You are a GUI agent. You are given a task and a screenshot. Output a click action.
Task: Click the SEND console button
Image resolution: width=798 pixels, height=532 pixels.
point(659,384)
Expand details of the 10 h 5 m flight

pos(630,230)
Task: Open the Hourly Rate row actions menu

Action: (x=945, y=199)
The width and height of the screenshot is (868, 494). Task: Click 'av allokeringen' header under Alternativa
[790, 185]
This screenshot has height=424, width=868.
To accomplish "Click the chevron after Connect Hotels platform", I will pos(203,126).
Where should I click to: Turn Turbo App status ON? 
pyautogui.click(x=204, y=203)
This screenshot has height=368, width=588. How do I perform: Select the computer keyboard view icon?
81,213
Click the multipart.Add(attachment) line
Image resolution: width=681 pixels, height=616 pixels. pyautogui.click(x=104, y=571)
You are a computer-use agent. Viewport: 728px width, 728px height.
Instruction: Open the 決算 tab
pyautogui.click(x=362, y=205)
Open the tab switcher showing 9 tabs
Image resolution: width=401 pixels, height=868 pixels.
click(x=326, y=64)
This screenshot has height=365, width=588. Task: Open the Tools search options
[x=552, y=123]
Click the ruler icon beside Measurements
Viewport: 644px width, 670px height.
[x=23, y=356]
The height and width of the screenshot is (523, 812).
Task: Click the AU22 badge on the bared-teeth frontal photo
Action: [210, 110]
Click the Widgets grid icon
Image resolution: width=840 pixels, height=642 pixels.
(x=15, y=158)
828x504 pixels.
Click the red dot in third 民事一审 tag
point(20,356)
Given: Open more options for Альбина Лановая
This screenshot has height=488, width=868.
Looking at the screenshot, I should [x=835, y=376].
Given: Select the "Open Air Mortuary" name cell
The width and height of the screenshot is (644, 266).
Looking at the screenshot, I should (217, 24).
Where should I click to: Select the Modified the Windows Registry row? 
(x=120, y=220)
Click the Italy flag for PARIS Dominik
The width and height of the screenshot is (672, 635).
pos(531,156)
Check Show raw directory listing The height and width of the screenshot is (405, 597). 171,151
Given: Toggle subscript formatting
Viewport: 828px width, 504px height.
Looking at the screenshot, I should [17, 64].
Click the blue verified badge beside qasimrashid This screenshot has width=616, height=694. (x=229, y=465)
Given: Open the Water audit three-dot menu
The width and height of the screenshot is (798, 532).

= = = = = = =

- _What the task requires_
Show, from the material above, each line that includes the string "agent".

- _Written response_
You are a GUI agent. You are given a task and a screenshot. Output a click action.
You are a computer-use agent. Viewport: 728px width, 728px height.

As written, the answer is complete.